[Exercise aim]
Among the records that follow, set down only the lines from the one containing "Carol (861, 1167)" to the one containing "April (950, 218)", both included, exactly.

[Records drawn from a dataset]
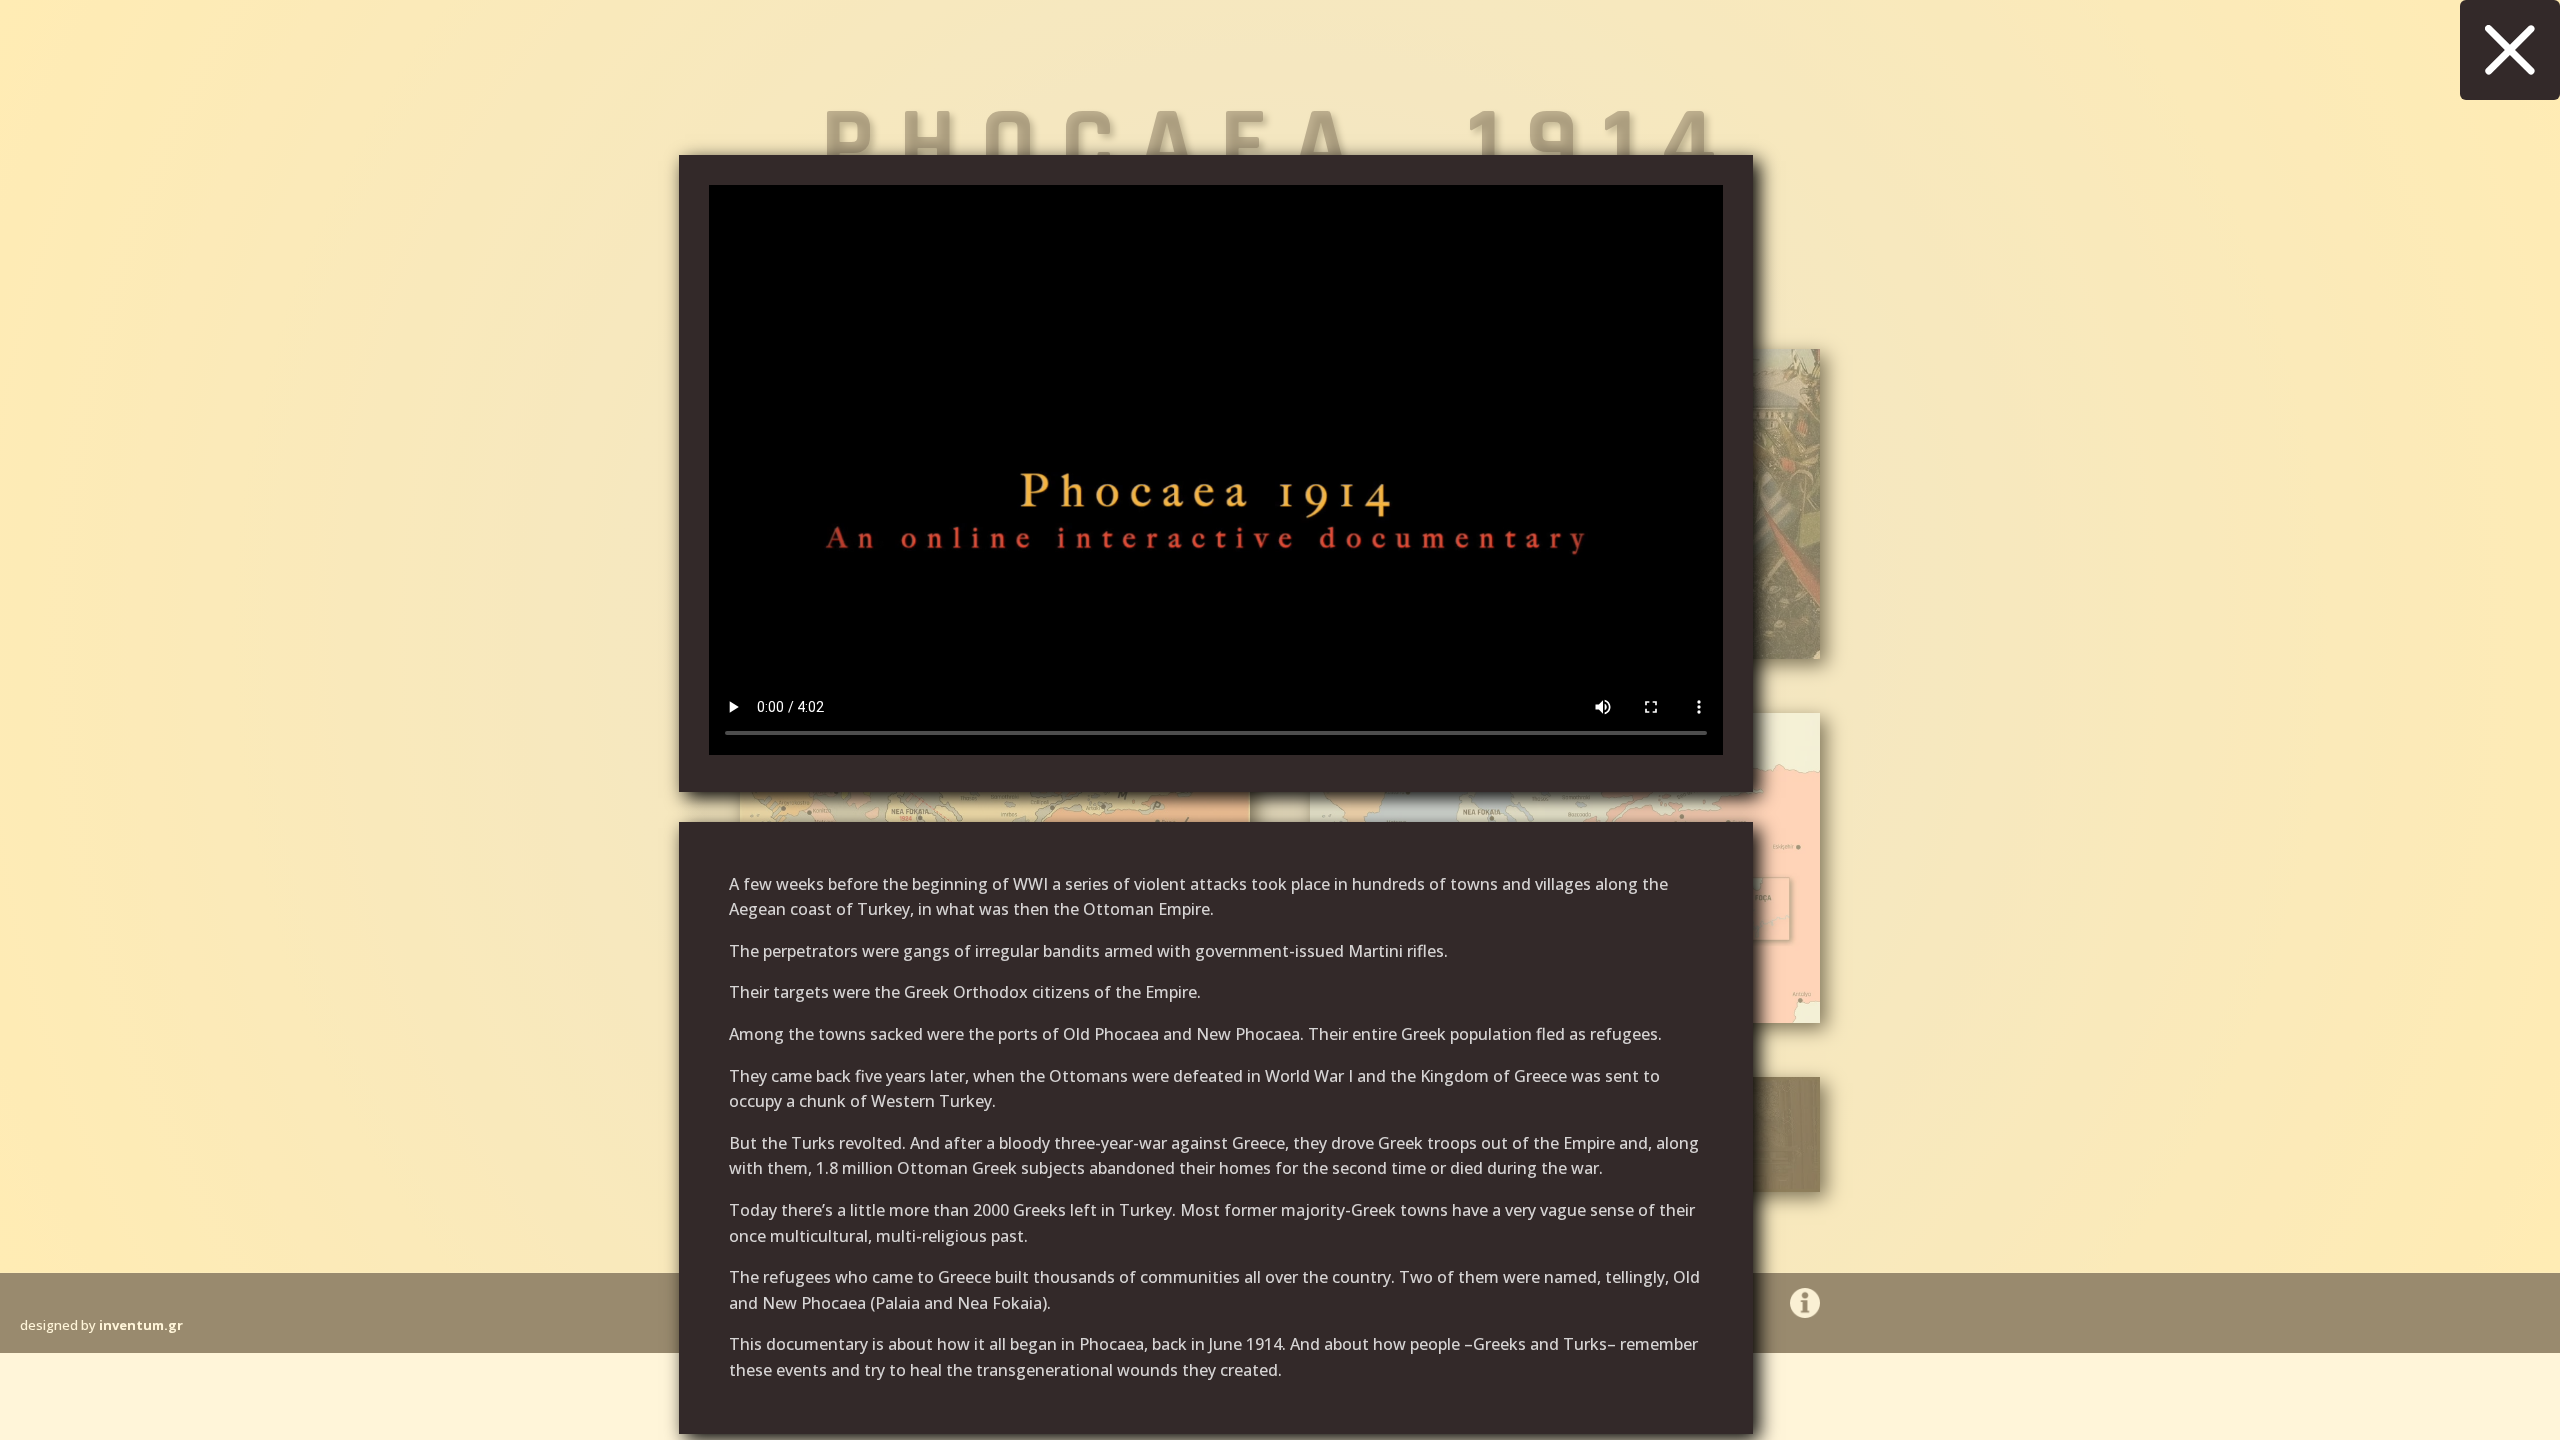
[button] (2510, 50)
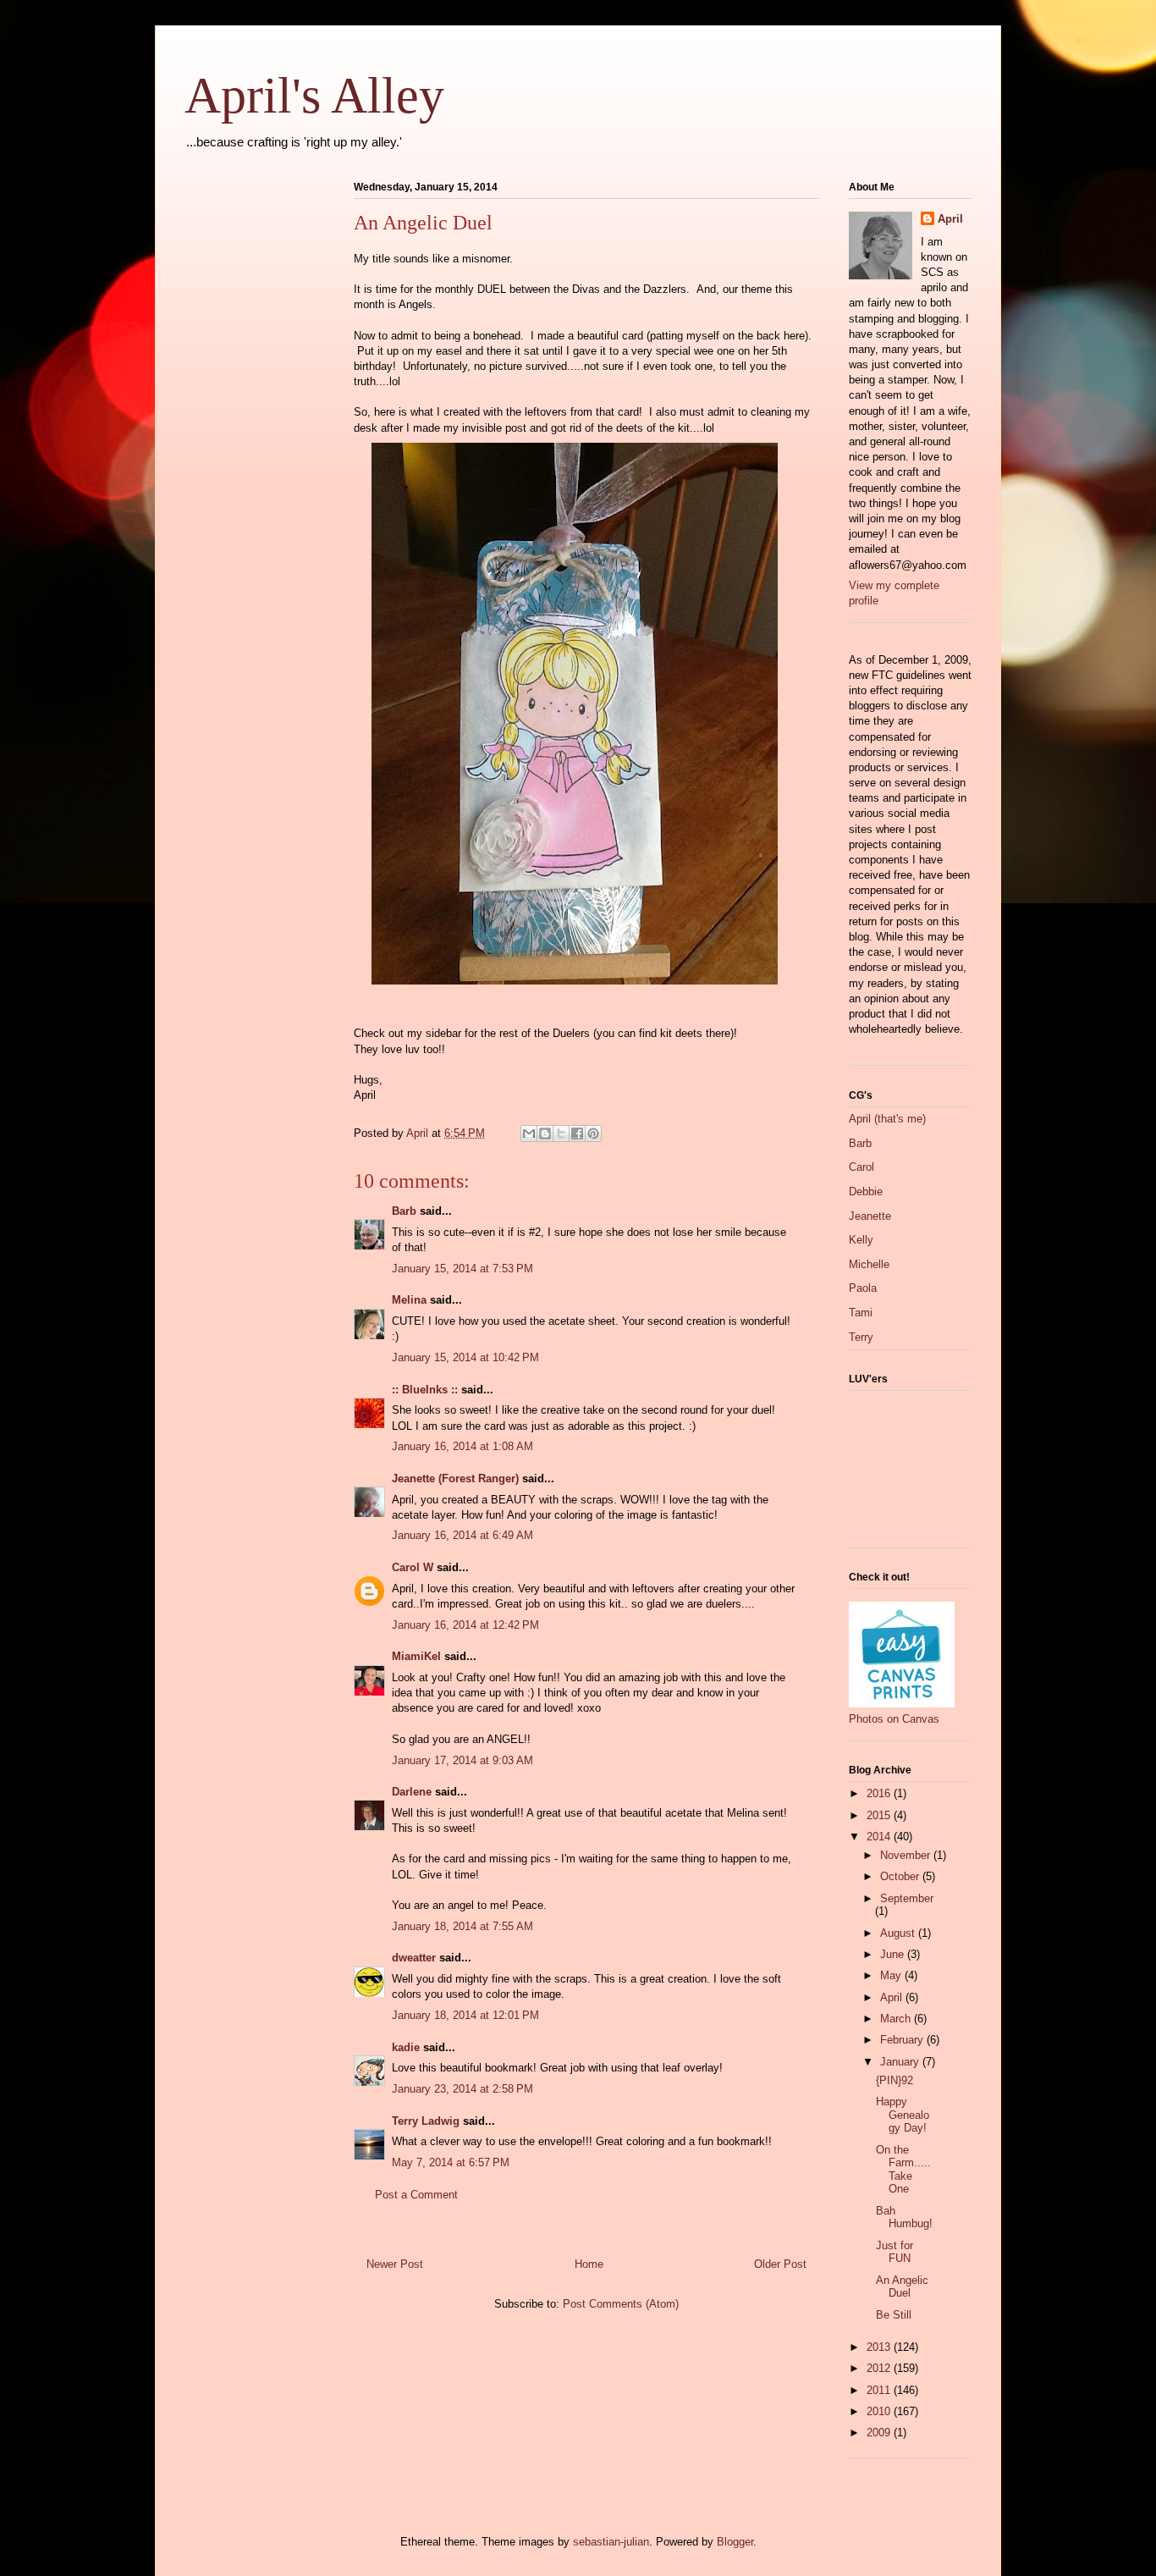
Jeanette (870, 1216)
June (893, 1954)
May (892, 1975)
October (901, 1876)
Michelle (869, 1264)
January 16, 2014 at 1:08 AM (462, 1446)
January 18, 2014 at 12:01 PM (465, 2015)
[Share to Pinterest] (593, 1133)
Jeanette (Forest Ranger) (457, 1478)
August (899, 1933)
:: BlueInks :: (425, 1389)
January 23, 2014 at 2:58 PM (462, 2088)
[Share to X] (561, 1133)
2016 (880, 1793)
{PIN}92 (894, 2080)
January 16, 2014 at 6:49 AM (462, 1535)
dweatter (414, 1957)
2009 (880, 2432)
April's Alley (314, 96)
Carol (861, 1167)
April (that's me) (887, 1118)
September (906, 1898)
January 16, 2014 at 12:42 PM (465, 1625)
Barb (404, 1211)
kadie (406, 2047)
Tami (861, 1312)
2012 (880, 2368)
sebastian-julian (611, 2541)
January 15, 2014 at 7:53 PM (462, 1268)
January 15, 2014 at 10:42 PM (465, 1357)
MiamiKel (416, 1656)
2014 (880, 1836)
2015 (880, 1815)
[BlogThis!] (545, 1133)
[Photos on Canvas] (902, 1703)
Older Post (780, 2264)
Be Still (893, 2314)
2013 (880, 2347)
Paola (863, 1288)
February (903, 2039)
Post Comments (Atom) (621, 2303)
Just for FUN (894, 2252)
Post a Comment (416, 2194)
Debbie (866, 1191)
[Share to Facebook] (577, 1133)
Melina (409, 1300)
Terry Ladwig (426, 2121)
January (901, 2061)
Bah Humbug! (904, 2217)
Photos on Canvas (894, 1719)
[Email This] (528, 1133)
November (906, 1855)
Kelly (861, 1239)
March (897, 2018)
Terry (861, 1337)
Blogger (735, 2541)
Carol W (412, 1567)
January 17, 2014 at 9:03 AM (462, 1760)
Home (589, 2264)
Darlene (412, 1791)
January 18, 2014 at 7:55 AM (462, 1926)
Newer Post (394, 2264)
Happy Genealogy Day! (902, 2114)
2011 (880, 2390)
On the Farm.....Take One (903, 2169)
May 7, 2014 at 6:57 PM (450, 2162)
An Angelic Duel (902, 2287)
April (950, 218)
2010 (880, 2411)
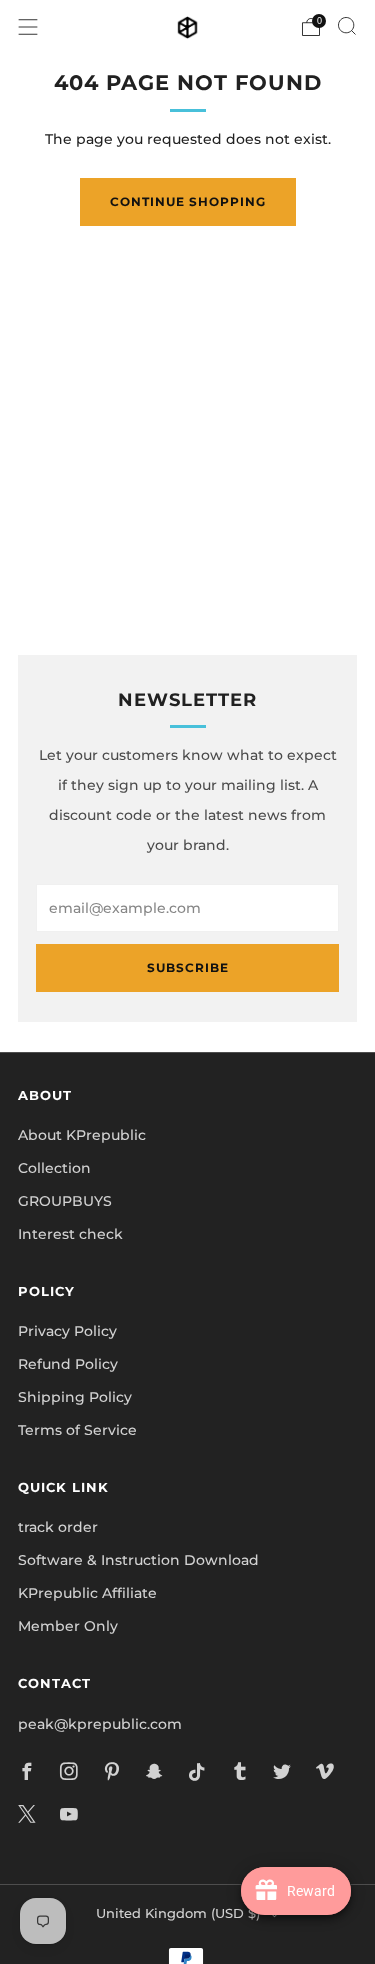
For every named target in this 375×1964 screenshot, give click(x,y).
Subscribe (188, 967)
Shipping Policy (75, 1397)
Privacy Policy (67, 1331)
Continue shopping (188, 201)
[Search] (347, 26)
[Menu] (28, 27)
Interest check (70, 1234)
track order (58, 1527)
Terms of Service (77, 1430)
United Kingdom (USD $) (178, 1913)
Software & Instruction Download (138, 1560)
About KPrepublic (82, 1135)
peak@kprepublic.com (100, 1724)
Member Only (68, 1626)
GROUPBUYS (65, 1201)
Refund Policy (68, 1364)
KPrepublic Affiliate (87, 1593)
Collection (54, 1168)
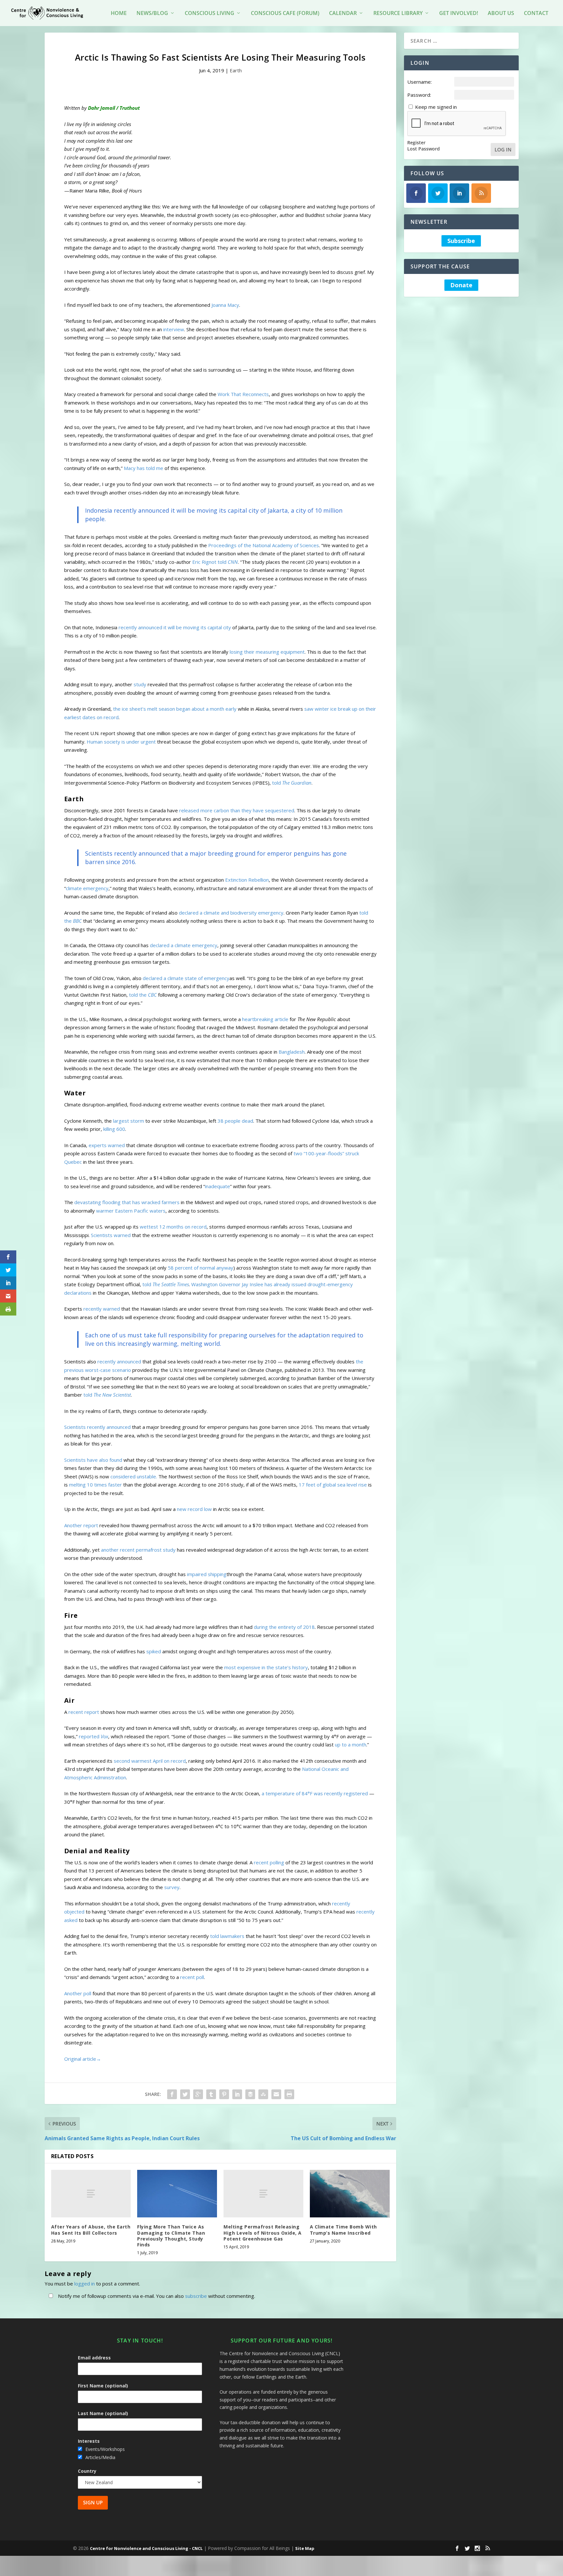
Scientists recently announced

[The completed task]
Carol (861, 1167)
April (that's me) (887, 1118)
September (906, 1898)
January 16, 2014 at 12:42 PM (465, 1625)
Barb (404, 1211)
kadie (406, 2047)
Tami (861, 1312)
2012 (880, 2368)
sebastian-julian (611, 2541)
January 15, 2014 at 7:53 PM (462, 1268)
January 15, 2014 at 10:42 PM (465, 1357)
MiamiKel (416, 1656)
2014 (880, 1836)
2015 (880, 1815)
[BlogThis!] (545, 1133)
[Photos on Canvas] (902, 1703)
Older Post (780, 2264)
Be Still (893, 2314)
2013 (880, 2347)
Paola (863, 1288)
February (903, 2039)
Post Comments (Atom) (621, 2303)
Just for FUN (894, 2252)
Post a Comment (416, 2194)
Debbie (866, 1191)
[Share to Facebook] (577, 1133)
Melina (409, 1300)
Terry Ladwig (426, 2121)
January (901, 2061)
Bah Humbug! (904, 2217)
Photos on Canvas (894, 1719)
[Email This] (528, 1133)
November (906, 1855)
Kelly (861, 1239)
March (897, 2018)
Terry (861, 1337)
Blogger (735, 2541)
Carol W (412, 1567)
January 17, 2014 at 9:03 AM (462, 1760)
Home (589, 2264)
Darlene (412, 1791)
January 18, 2014 at 7:55 AM (462, 1926)
Newer Post (394, 2264)
Happy Genealogy Day! (902, 2114)
2011 (880, 2390)
On the Farm.....Take One (903, 2169)
May 7, 2014 at 6:57 PM (450, 2162)
An Angelic Duel (902, 2287)
April (950, 218)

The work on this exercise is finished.